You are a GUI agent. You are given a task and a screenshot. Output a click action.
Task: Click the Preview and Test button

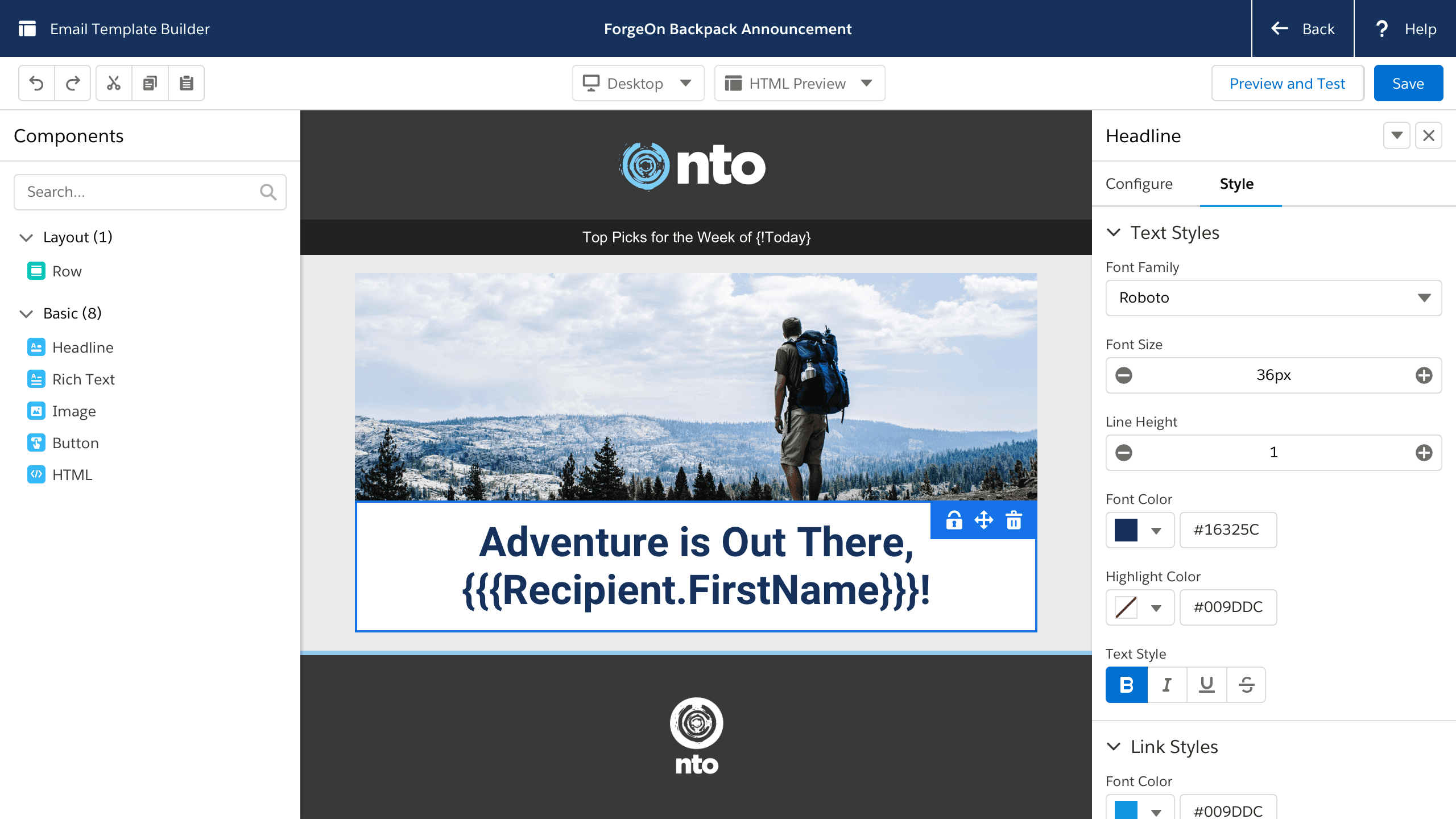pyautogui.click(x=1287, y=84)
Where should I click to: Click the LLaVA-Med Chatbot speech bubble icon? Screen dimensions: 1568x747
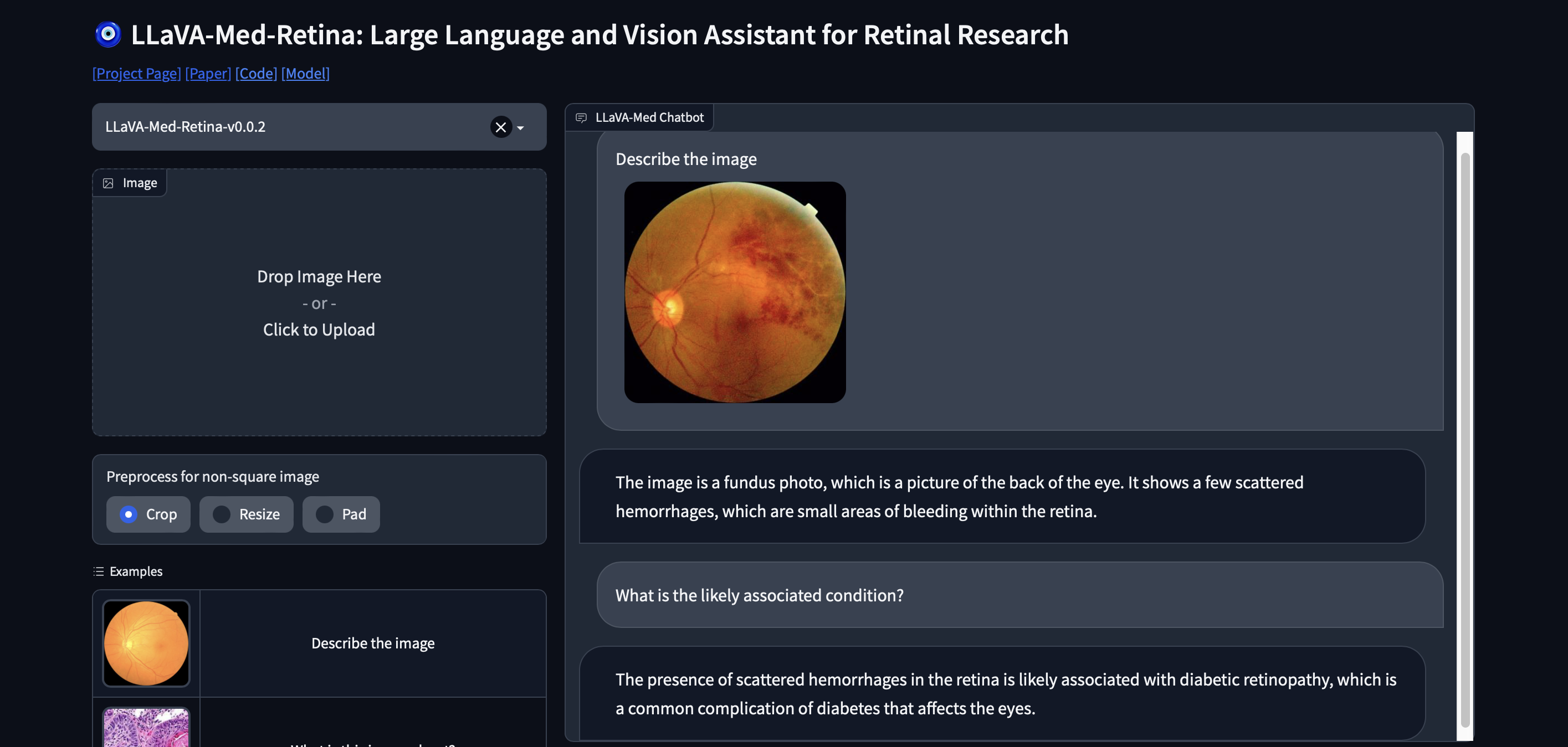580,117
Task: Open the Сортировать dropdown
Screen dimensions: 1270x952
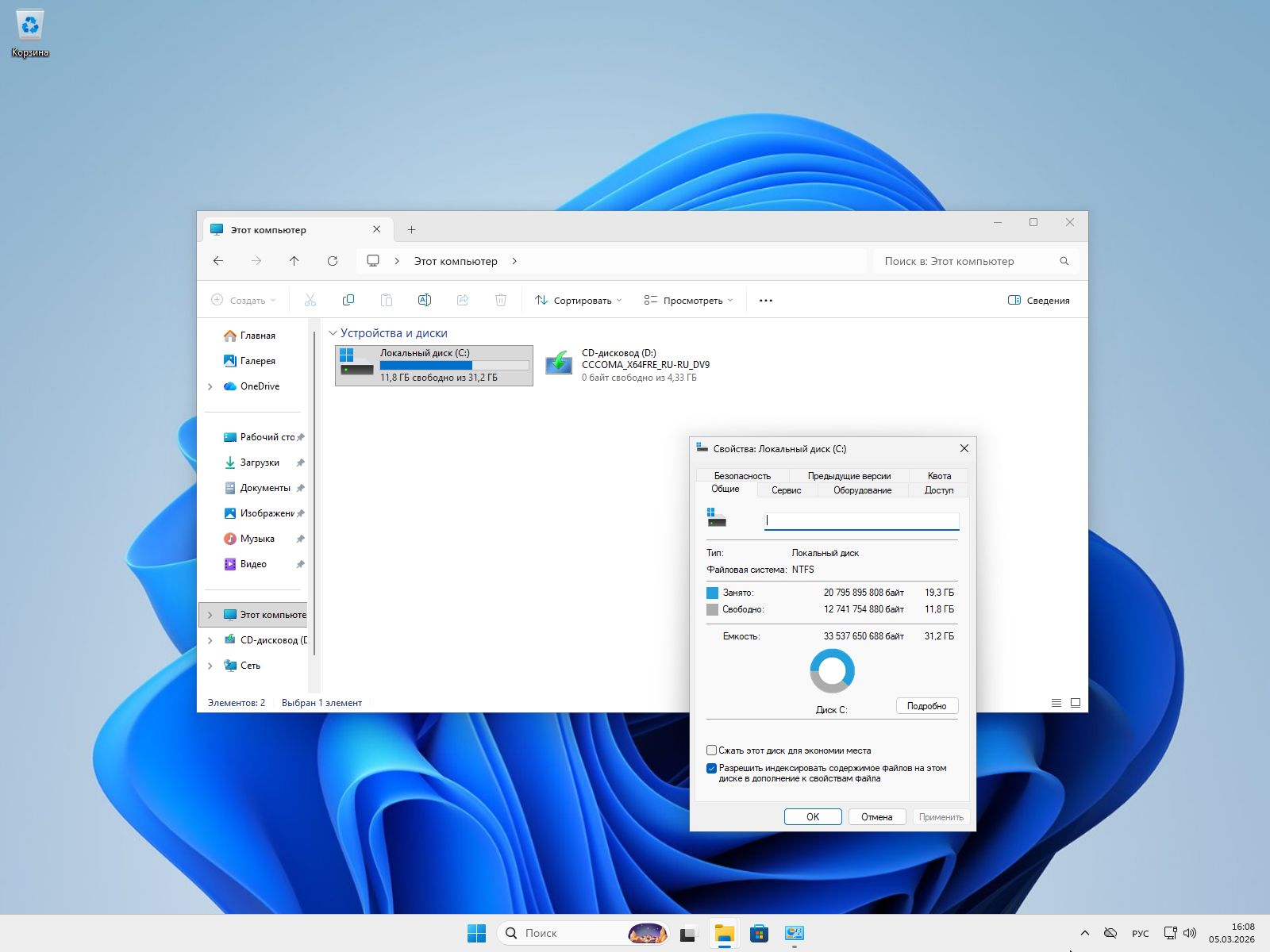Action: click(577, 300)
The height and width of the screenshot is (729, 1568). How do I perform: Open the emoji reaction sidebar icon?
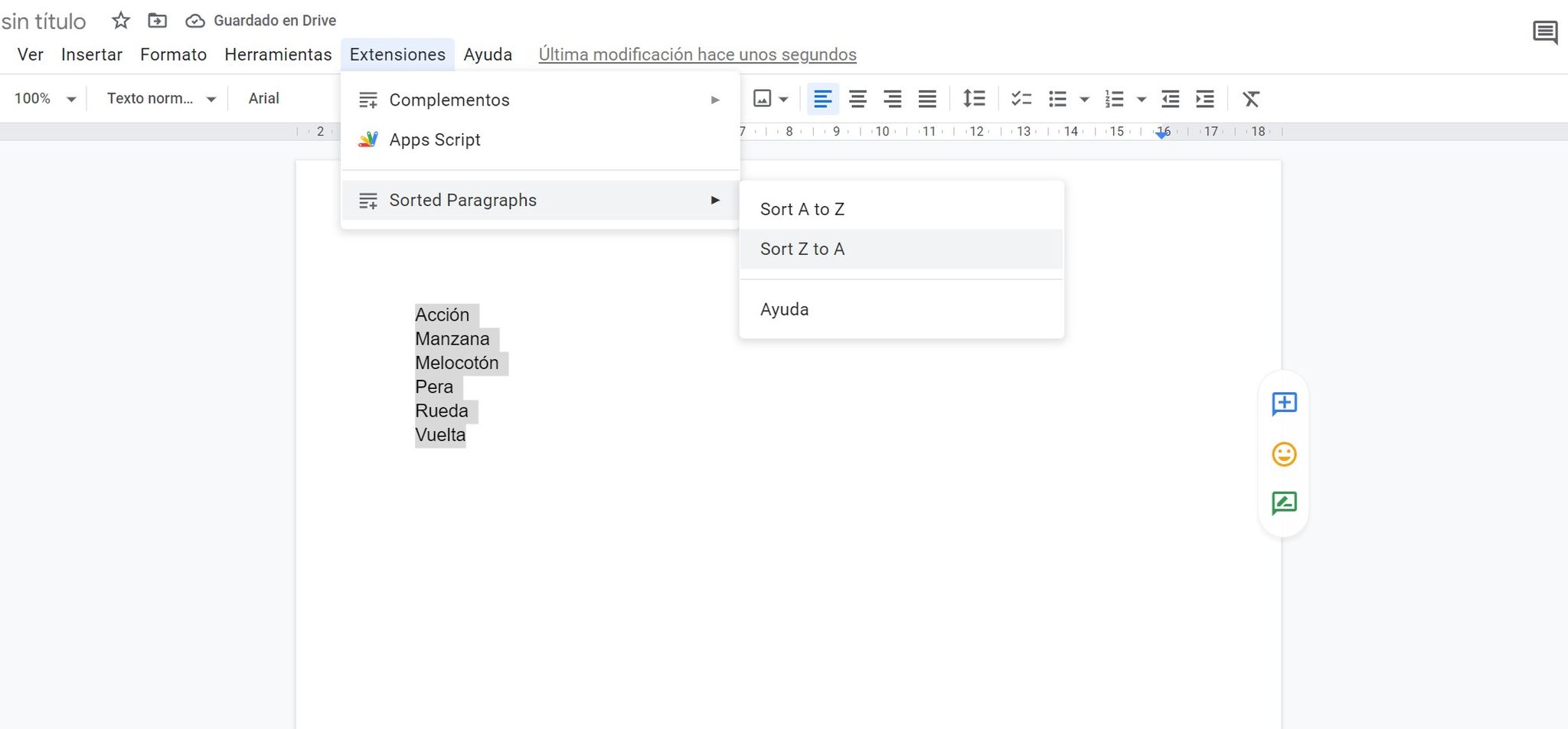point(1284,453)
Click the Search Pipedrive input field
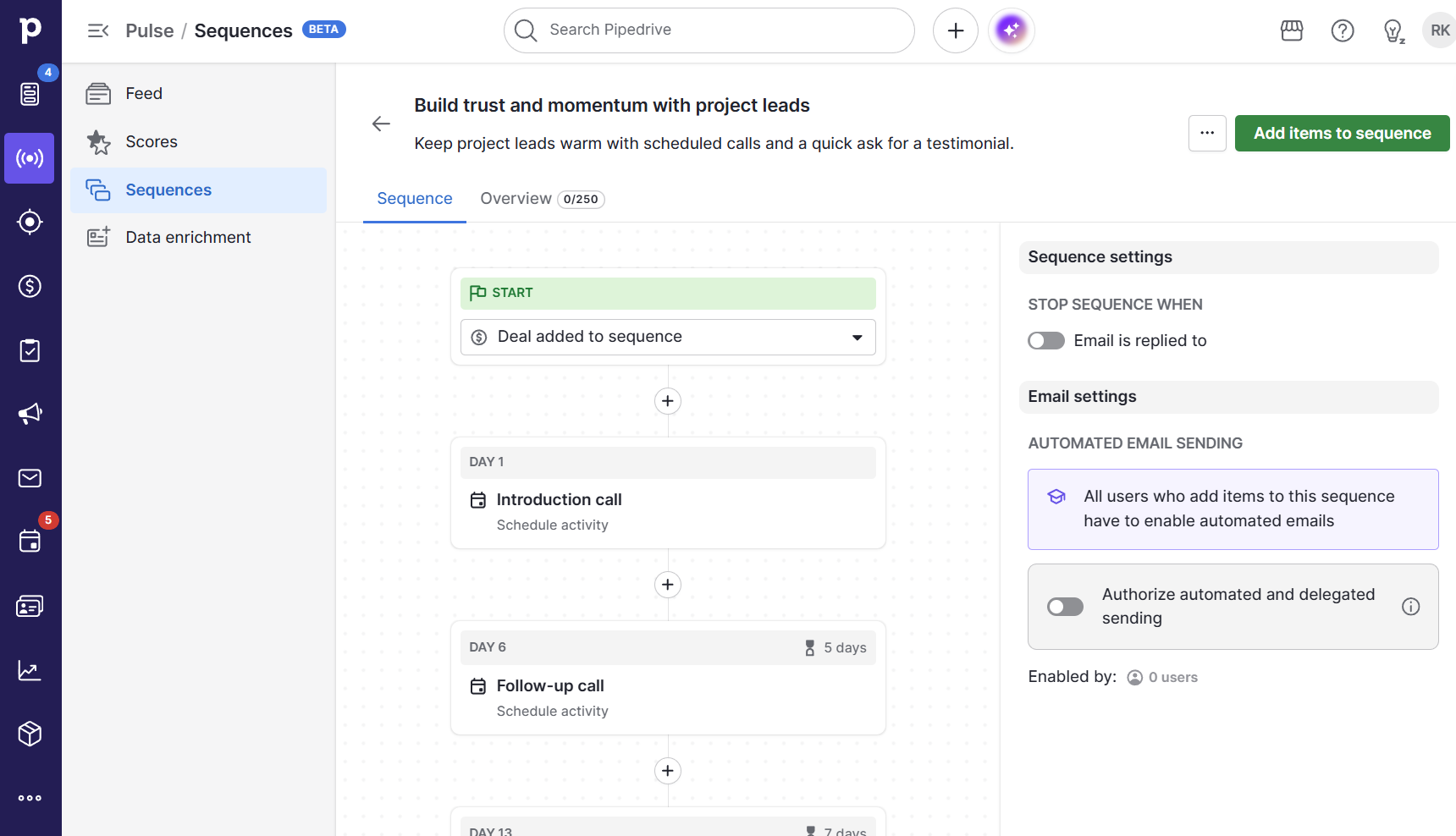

▸ Prompt
The listing above must be printed again exactly, minus its pictures.

▸ Written answer
You are a GUI agent. You are given a task and a screenshot. Output a click action.
Task: Click the Preview and Test button

pyautogui.click(x=1287, y=84)
Where should I click to: Click the LLaVA-Med Chatbot speech bubble icon? Screen dimensions: 1568x747
580,117
Task: Open the Сортировать dropdown
Screen dimensions: 1270x952
Action: click(577, 300)
The height and width of the screenshot is (729, 1568). How do I perform: Open the emoji reaction sidebar icon?
point(1284,453)
Click the Search Pipedrive input field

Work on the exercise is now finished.